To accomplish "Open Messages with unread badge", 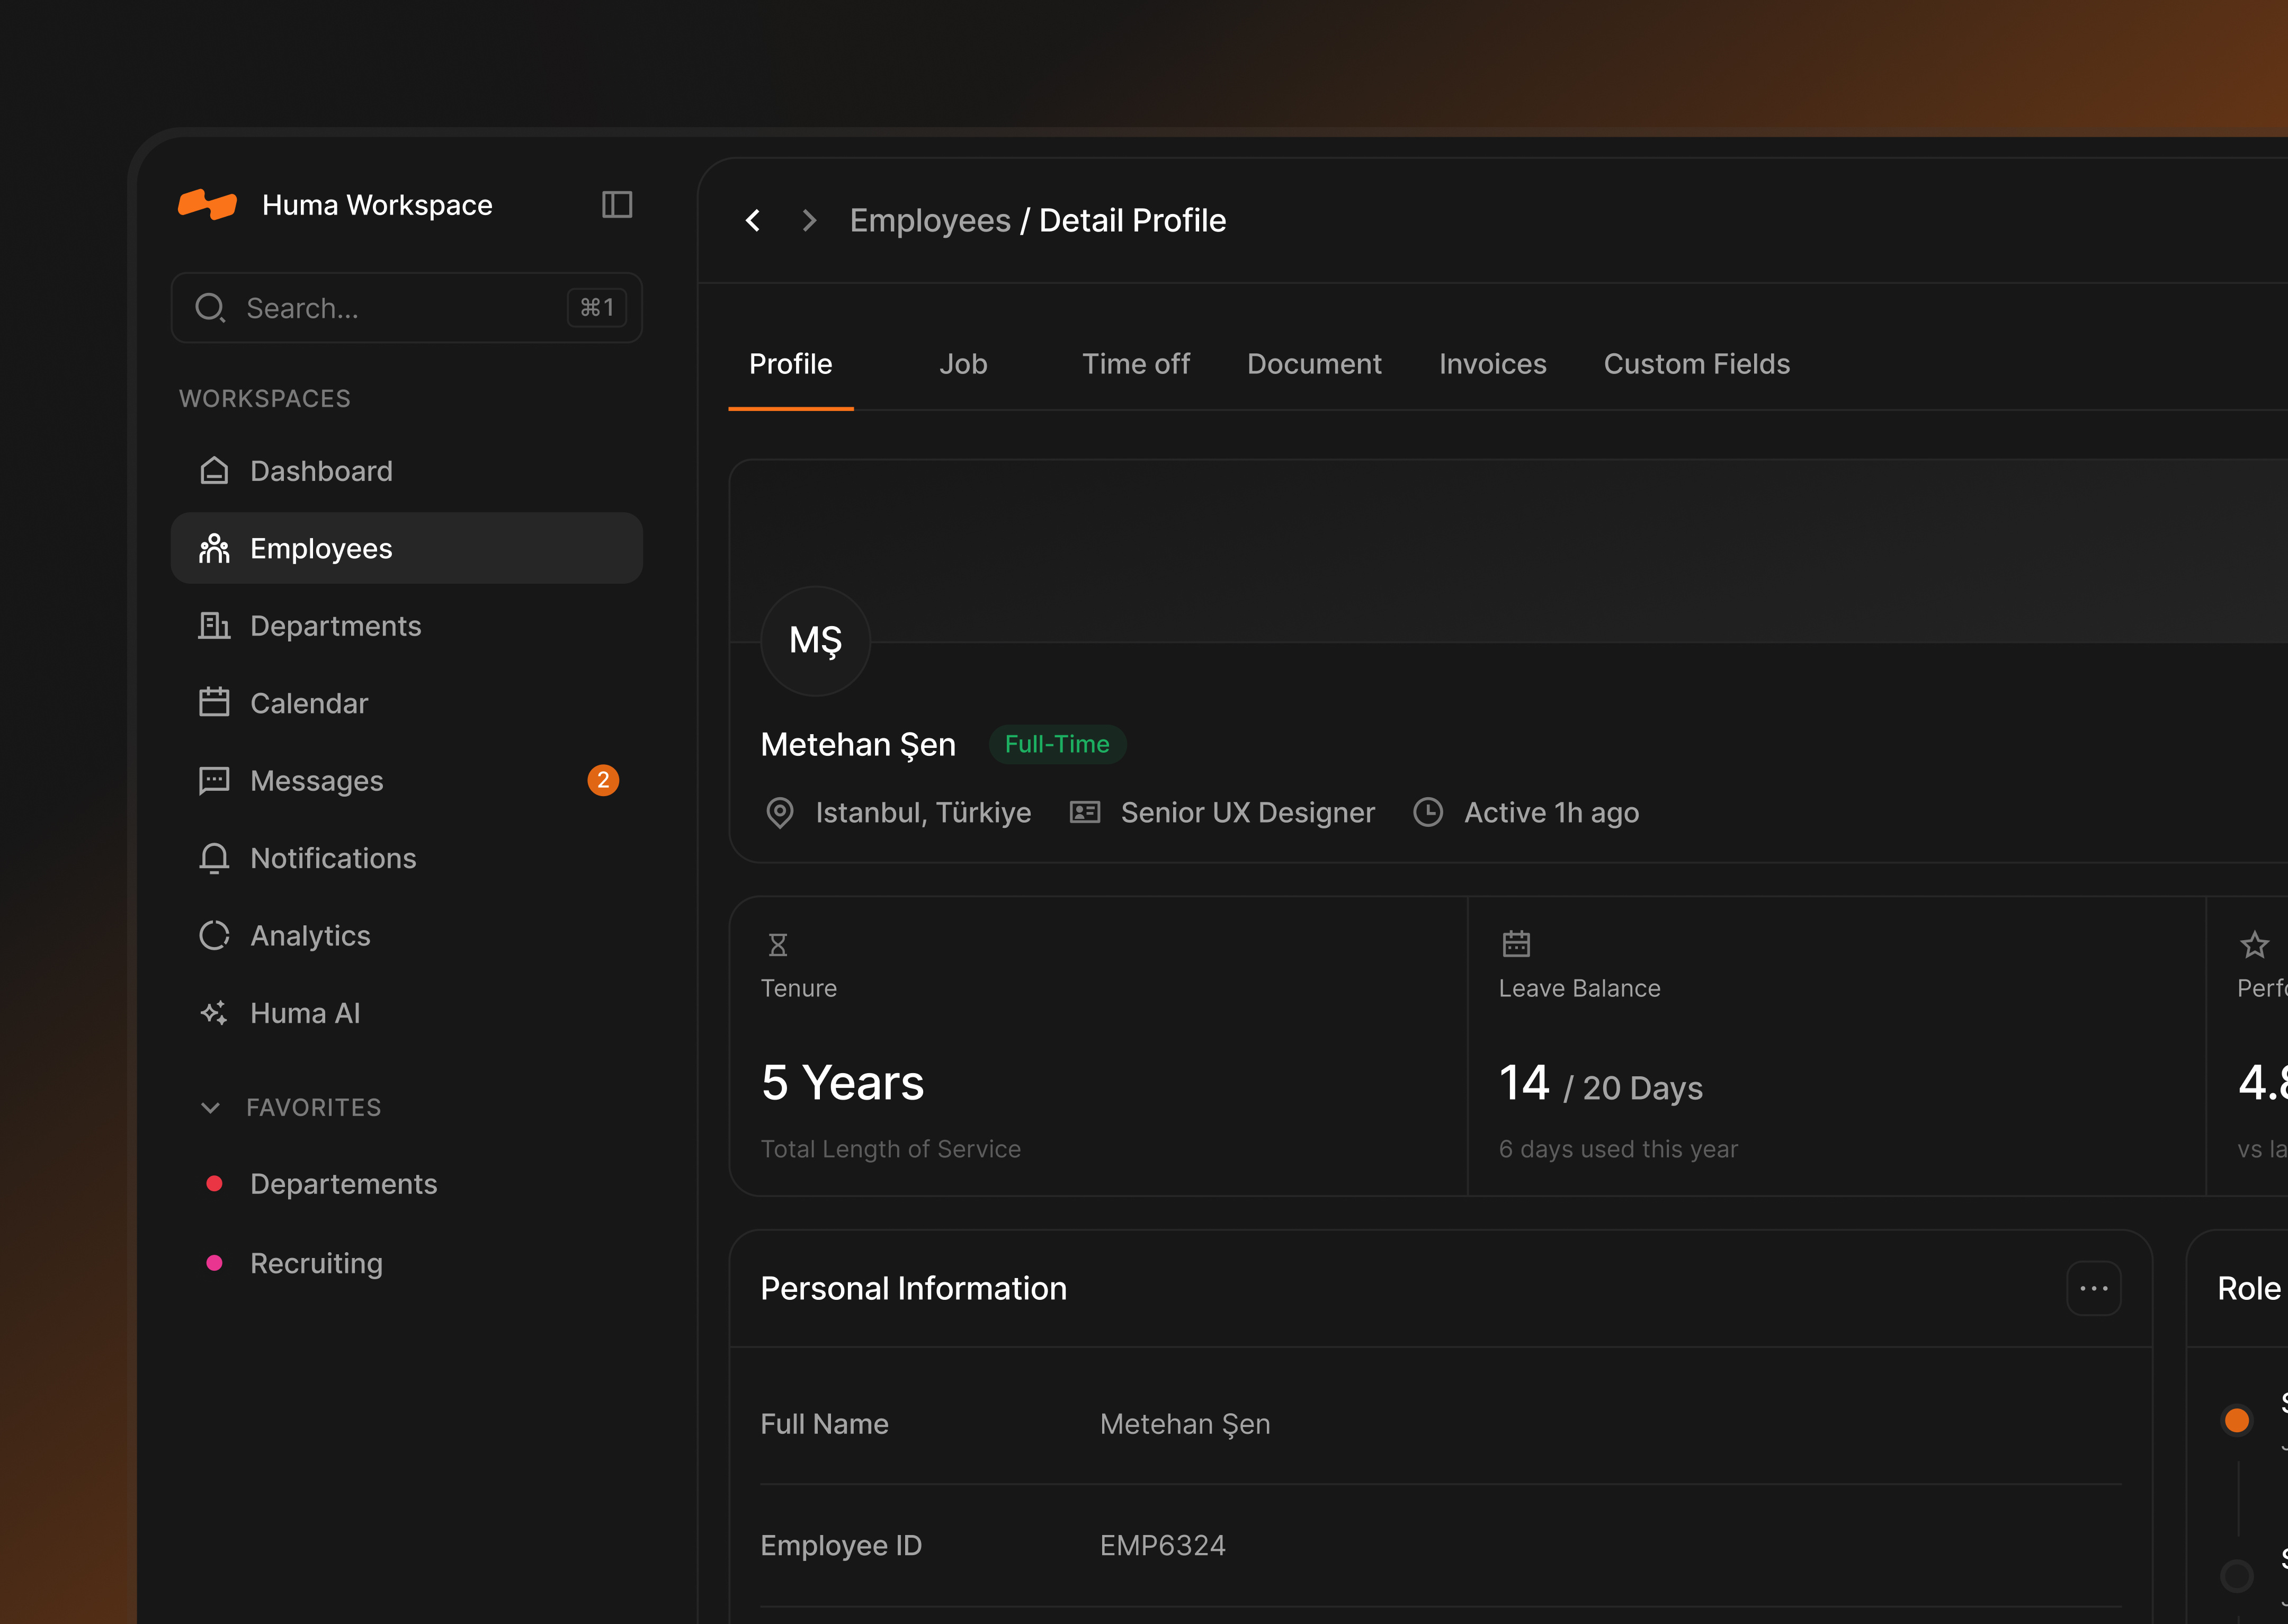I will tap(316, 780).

::::::

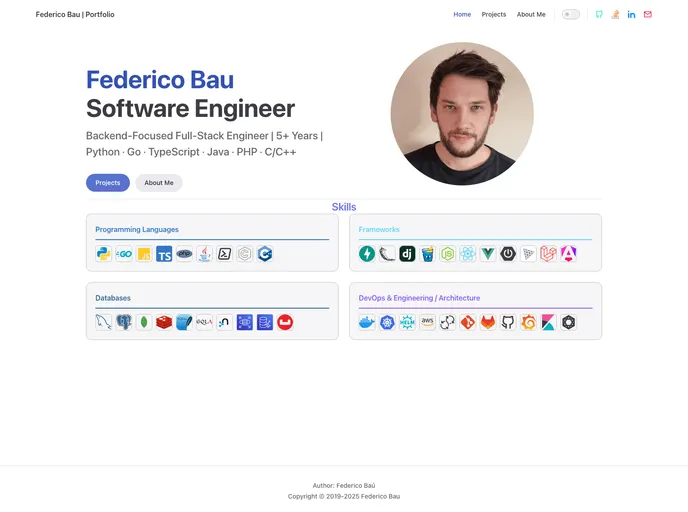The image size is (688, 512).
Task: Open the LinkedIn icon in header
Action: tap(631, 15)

::::::

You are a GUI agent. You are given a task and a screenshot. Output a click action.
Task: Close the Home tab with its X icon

::::::

__YOUR INSTRUCTIONS__. Copy verbatim the lines starting at the one that contains "The image size is (688, 512)." and ending after the one that contains "Action: tap(631, 15)". Omit the pictures from your copy.

__EXERCISE OUTPUT__.
The image size is (688, 512).
Task: Open the LinkedIn icon in header
Action: tap(631, 15)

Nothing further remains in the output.